## PROVIDED MATERIAL
- Opening Delimiter -

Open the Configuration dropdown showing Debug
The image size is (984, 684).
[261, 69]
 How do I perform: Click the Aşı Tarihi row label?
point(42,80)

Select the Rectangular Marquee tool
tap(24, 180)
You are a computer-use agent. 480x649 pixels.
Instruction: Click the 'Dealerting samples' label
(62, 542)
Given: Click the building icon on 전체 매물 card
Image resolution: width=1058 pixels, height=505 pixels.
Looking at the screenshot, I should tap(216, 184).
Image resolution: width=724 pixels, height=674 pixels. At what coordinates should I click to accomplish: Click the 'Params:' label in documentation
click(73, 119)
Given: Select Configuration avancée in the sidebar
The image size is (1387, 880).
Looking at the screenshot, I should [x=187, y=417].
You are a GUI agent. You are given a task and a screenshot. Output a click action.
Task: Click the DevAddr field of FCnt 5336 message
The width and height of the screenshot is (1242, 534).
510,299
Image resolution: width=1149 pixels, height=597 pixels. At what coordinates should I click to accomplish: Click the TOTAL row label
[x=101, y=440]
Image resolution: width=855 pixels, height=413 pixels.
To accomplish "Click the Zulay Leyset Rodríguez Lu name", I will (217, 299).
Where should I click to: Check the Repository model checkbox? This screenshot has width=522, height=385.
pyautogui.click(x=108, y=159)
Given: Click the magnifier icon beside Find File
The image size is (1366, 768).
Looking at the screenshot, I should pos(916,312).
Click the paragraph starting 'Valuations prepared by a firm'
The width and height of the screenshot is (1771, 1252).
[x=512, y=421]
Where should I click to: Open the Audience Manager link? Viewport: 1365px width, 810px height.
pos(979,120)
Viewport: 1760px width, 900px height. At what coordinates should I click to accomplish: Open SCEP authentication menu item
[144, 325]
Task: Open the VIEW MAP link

- Closing Delimiter -

## EXERCISE PROMPT
Go through the material line by line. Show each line that contains the string "icon".

## THE ANSWER
Given: Click the building icon on 전체 매물 card
Given: Click the magnifier icon beside Find File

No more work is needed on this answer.